## YOUR TASK
Out of the data below, copy every line with the string "click".
** Opening INPUT RECORDS block **
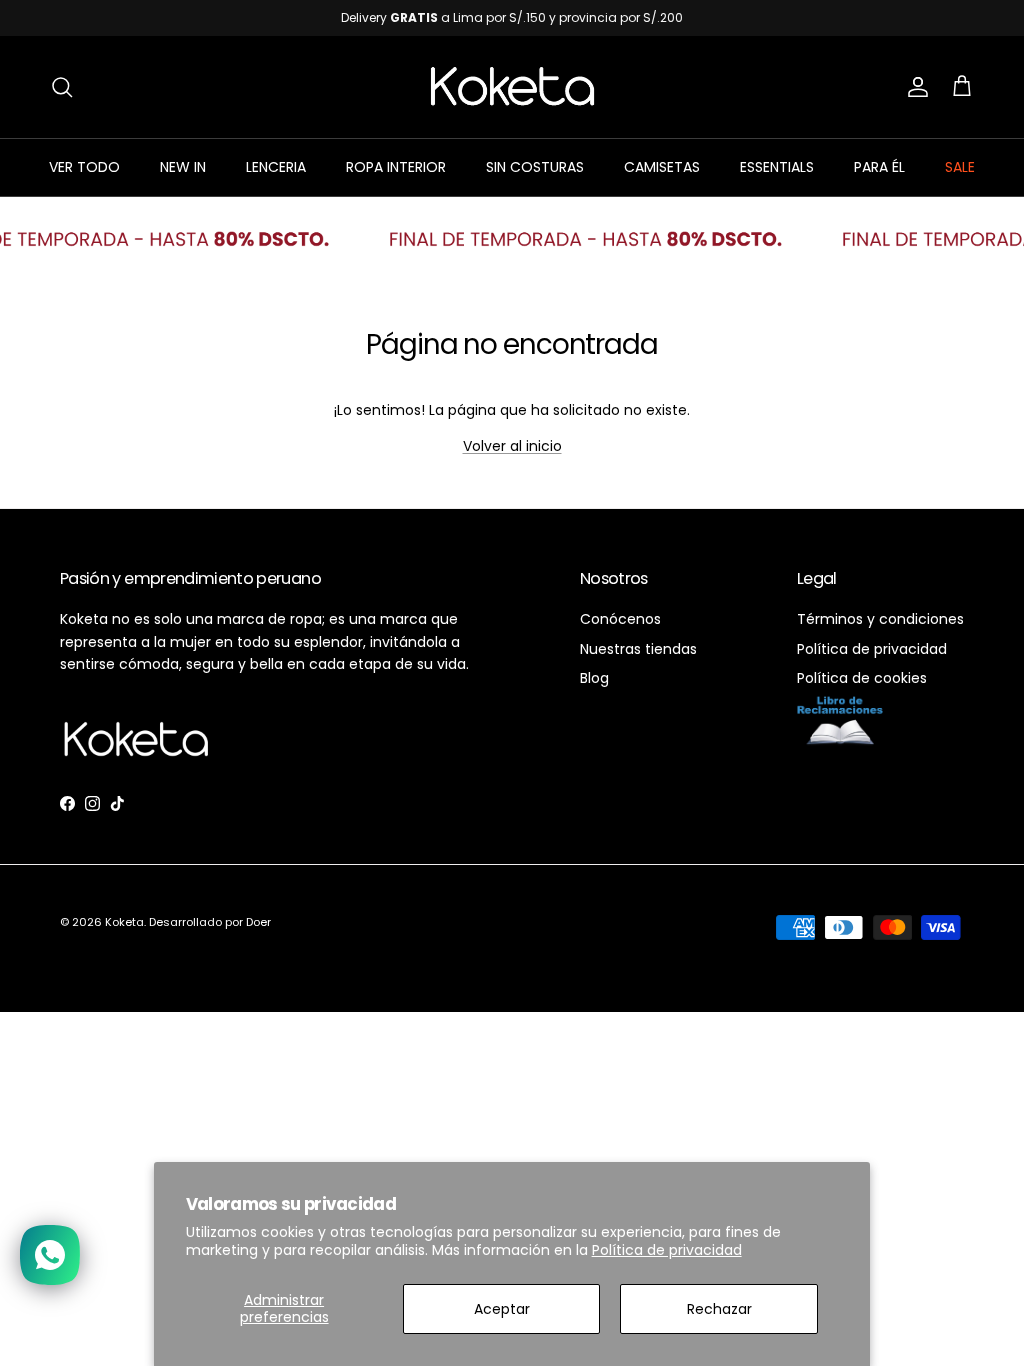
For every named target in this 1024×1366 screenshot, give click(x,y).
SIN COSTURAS (535, 167)
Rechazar (719, 1309)
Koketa (124, 922)
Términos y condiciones (880, 619)
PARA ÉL (879, 167)
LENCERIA (276, 167)
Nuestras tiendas (638, 649)
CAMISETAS (662, 167)
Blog (594, 678)
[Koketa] (512, 87)
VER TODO (84, 167)
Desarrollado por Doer (210, 922)
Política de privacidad (667, 1250)
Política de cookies (862, 678)
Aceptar (502, 1309)
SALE (960, 167)
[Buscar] (62, 87)
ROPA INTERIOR (396, 167)
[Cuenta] (914, 87)
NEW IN (183, 167)
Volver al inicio (512, 446)
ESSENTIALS (777, 167)
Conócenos (620, 619)
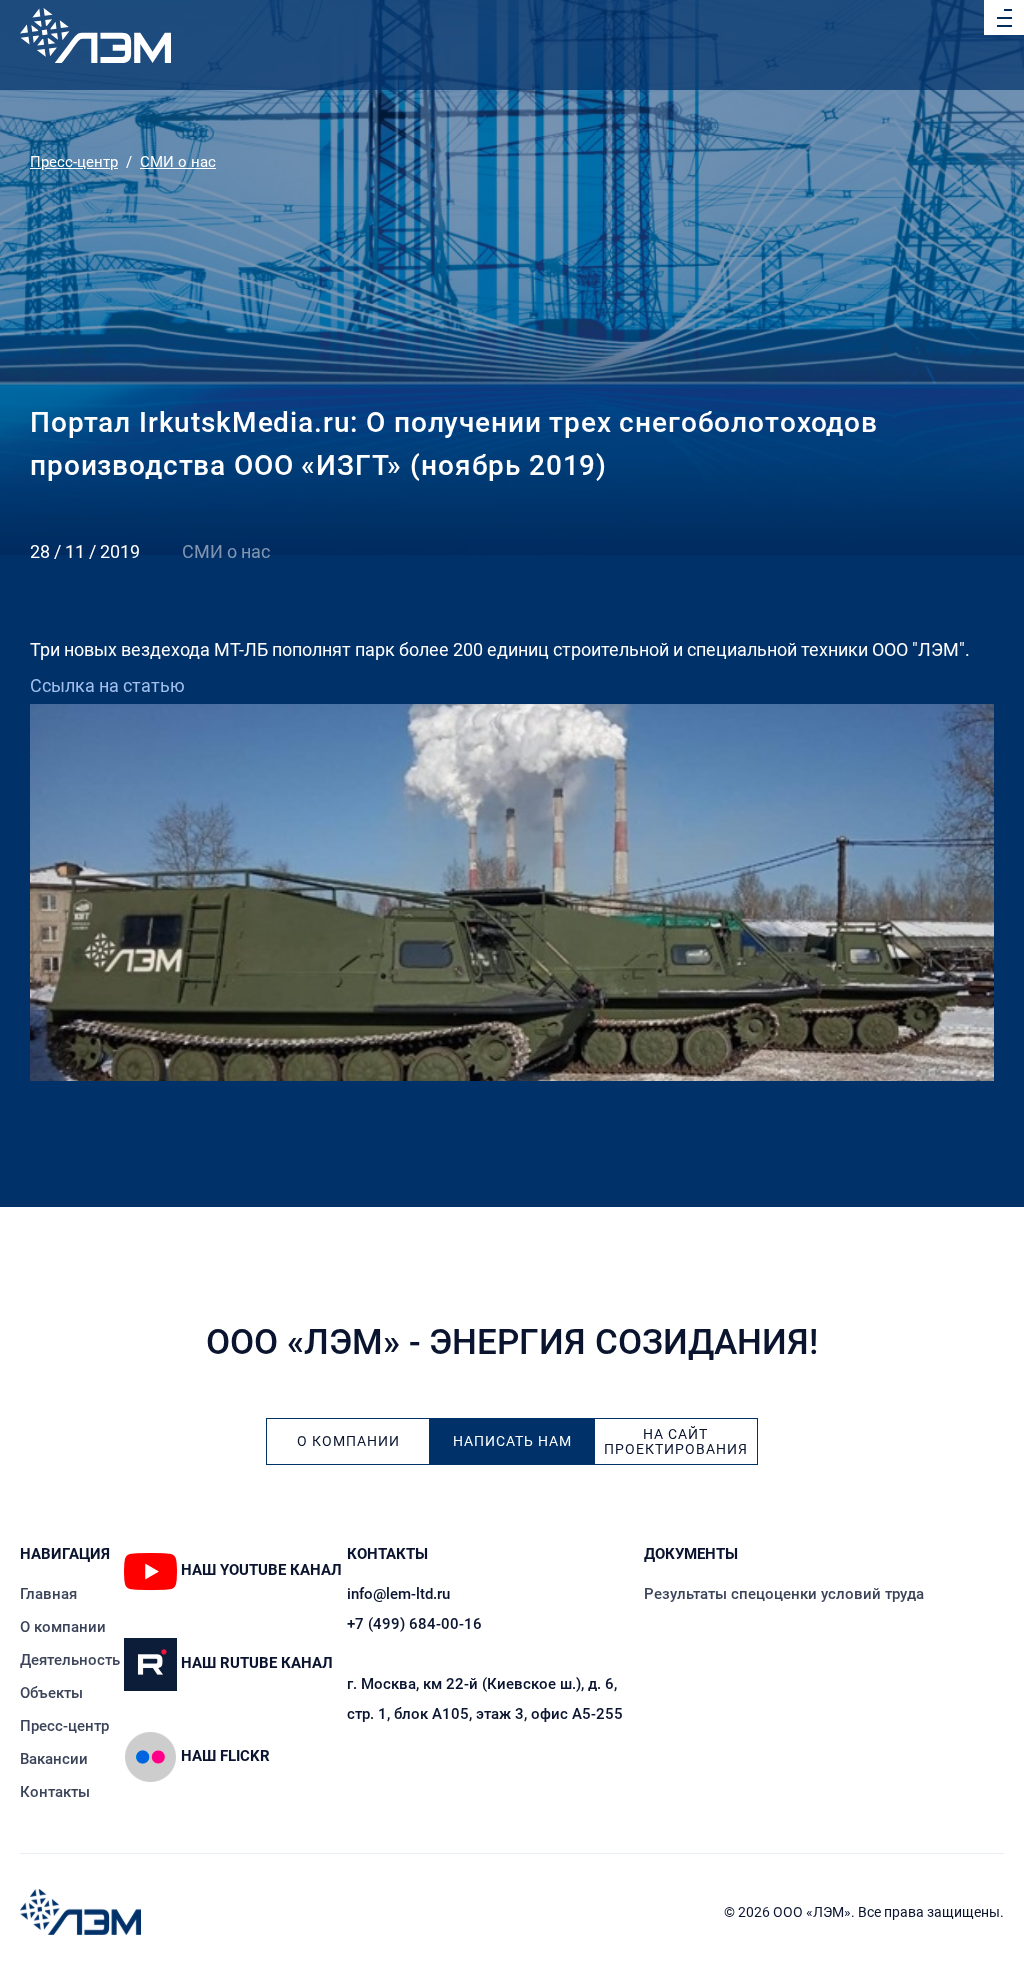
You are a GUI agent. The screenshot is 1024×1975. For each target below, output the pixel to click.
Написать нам (512, 1441)
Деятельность (70, 1660)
** Closing INPUT RECORDS block **
## PROBLEM SOLUTION
For every named target in this 1024×1366 screenshot, give click(x,y).
You are a GUI agent. The screenshot is 1024×1975. For each target below, output the pixel to click.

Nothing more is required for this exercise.